_Kutipan Pilihan_:
* * *

“Di antara orang-orang yang beriman ada kelompok orang yang menepati apa yang telah mereka janjikan kepada Allah. Di antara mereka ada yang gugur. Di antara mereka ada yang menunggu. Dan mereka tidak mengubah janjinya sedikit pun juga.” (QS. Al-Ahzab: 23)
Inilah di antara ayat-ayat Al-Quran yang digumamkan Imam Husain pada hari Karbala. Tampaknya ia ingin mengingatkan para sahabatnya bahwa yang disebut kaum mukmin itu tidak sama. Ada yang memeranginya dan ada yang mendukungnya. Keduanya mukmin juga. Bukankah Al-Quran berkata: Jika kedua kelompok mukmin berperang, maka damaikanlah di antara keduanya. (QS. Al-Hujurat: 9).

* * *

_Data Ekstraksi_:

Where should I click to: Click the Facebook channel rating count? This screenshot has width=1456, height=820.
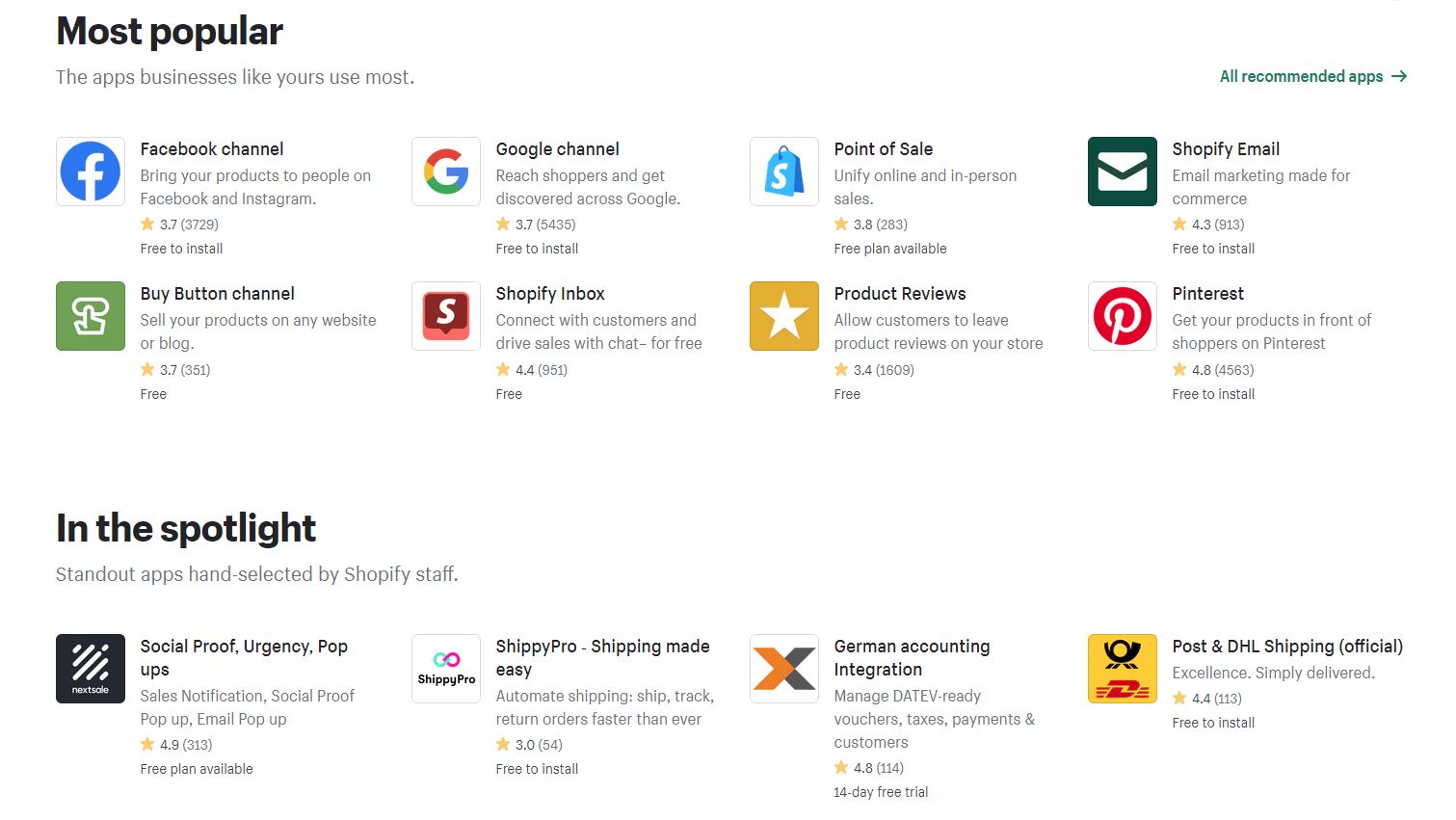click(x=199, y=224)
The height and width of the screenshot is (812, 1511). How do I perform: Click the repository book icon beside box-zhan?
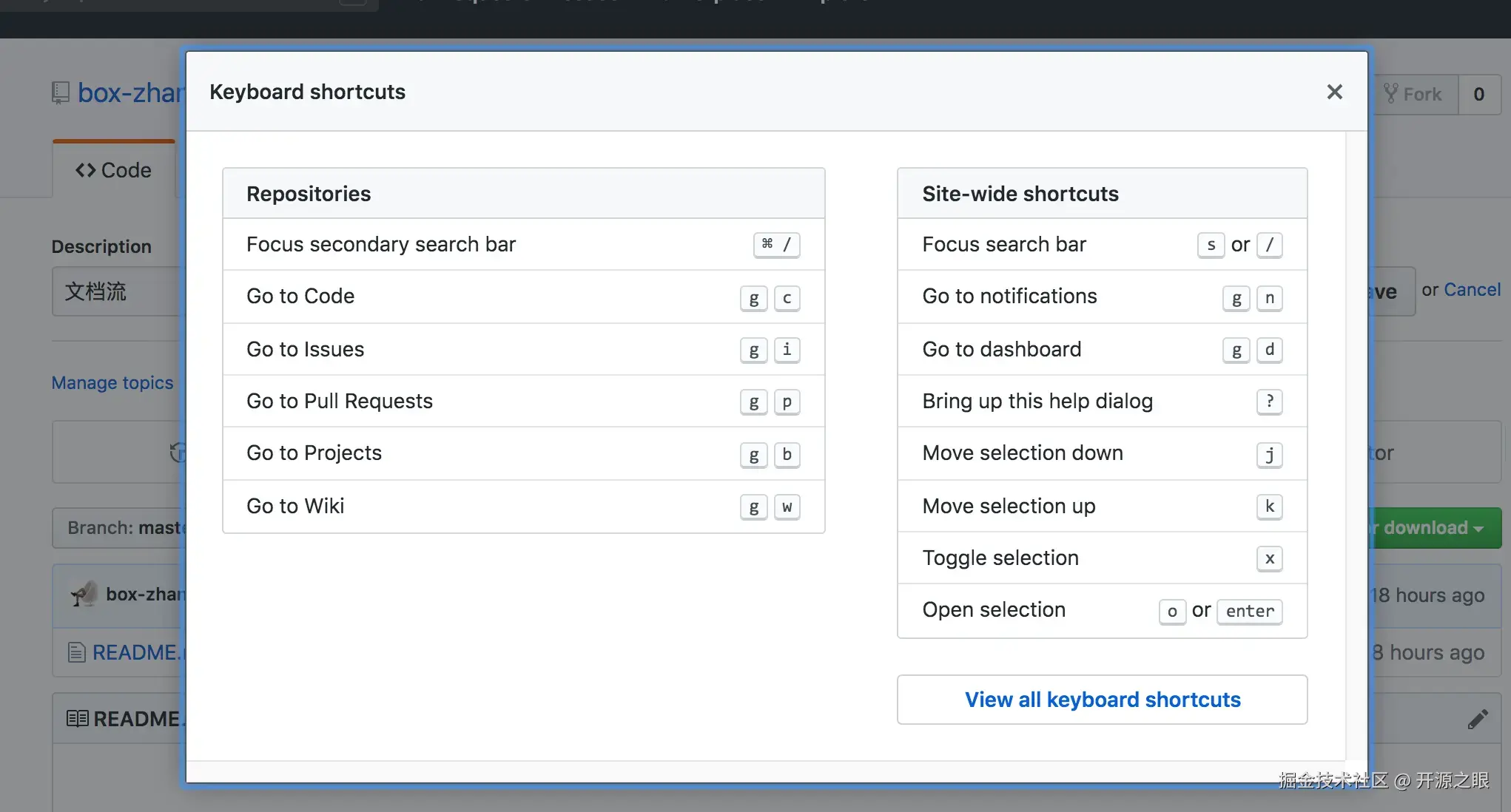(x=61, y=93)
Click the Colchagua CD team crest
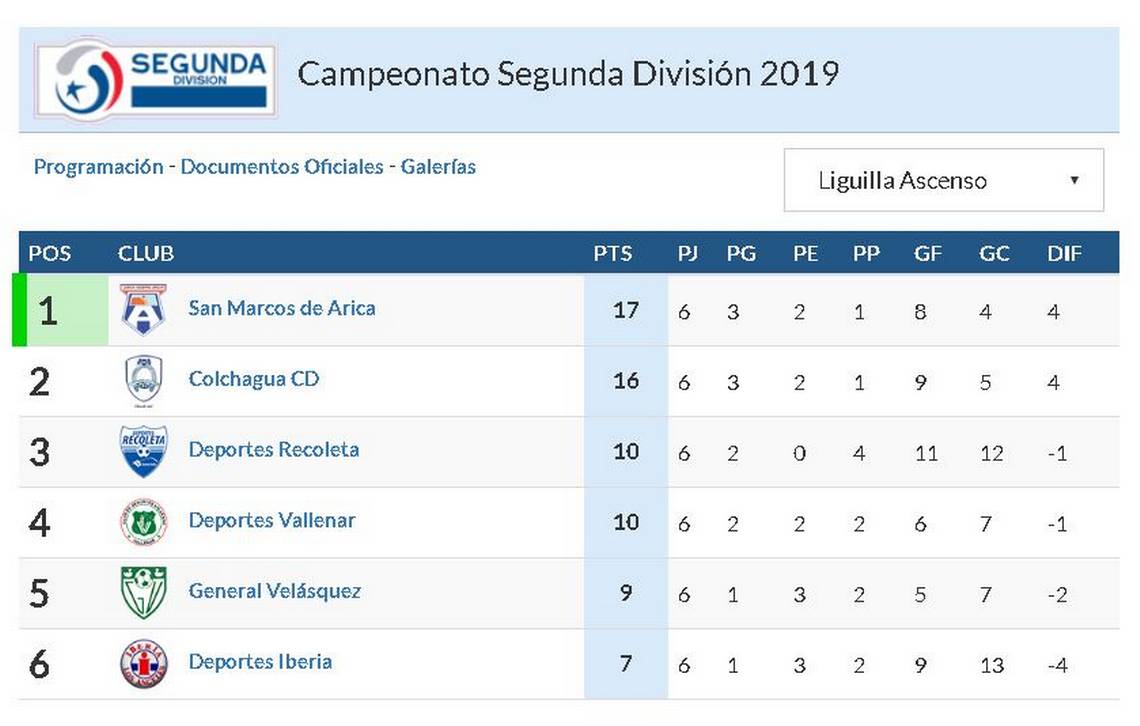This screenshot has width=1140, height=726. [143, 380]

* * *

_Soal dan Tugas_:
1. Ubah catatan dari baris yang memuat "The height and" sampai akhir catatan menjadi CSV dua kolom bernama perintah dan jawaban, satu baris per butir, masing-masing dalam satu kolom berkutip dengan pindah baris diganti spasi. Jangan sertakan gambarnya.
2. Teruskan teks tentang Imam Husain di Karbala mulai dari kalimat terakhirnya.
Teks kutipan dan catatan di atas tidak berhubungan satu sama lain.

_Jawaban Latihan_:
1.
perintah,jawaban
"The height and width of the screenshot is (812, 1511). How do I perform: Click the repository book icon beside box-zhan?","(x=61, y=93)"
"Click the Colchagua CD team crest","This screenshot has width=1140, height=726. [143, 380]"

2.
Jangan heran bahwa mereka yang mengepung keluarga Rasulullah Saw dan bergerak untuk membunuhnya itu mengaku sebagai mukmin-melakukan salat, saum, dan haji. Janganlah berkata tidak habis pikir mengapa mereka yang mengaku umat Muhammad bisa menzalimi Ahlulbaitnya. Mereka adalah mukminin juga.
Apa yang membedakan mukmin pengikut Imam Husain dengan mukmin yang memeranginya? Pengikut Husain ialah mereka yang memenuhi janjinya, yang tetap teguh setia mempertahankan komitmennya. Apa pun yang terjadi.
Lawan Imam Husain adalah mereka yang melanggar janjinya, yang mengkhianati komitmennya. Di antara yang hadir di Karbala ada orang-orang yang mencantumkan namanya dalam surat baiat kepada Imam Husain. Mereka berjanji untuk membelanya, melindunginya, dan berjuang bersamanya, sampai titik darah yang terakhir.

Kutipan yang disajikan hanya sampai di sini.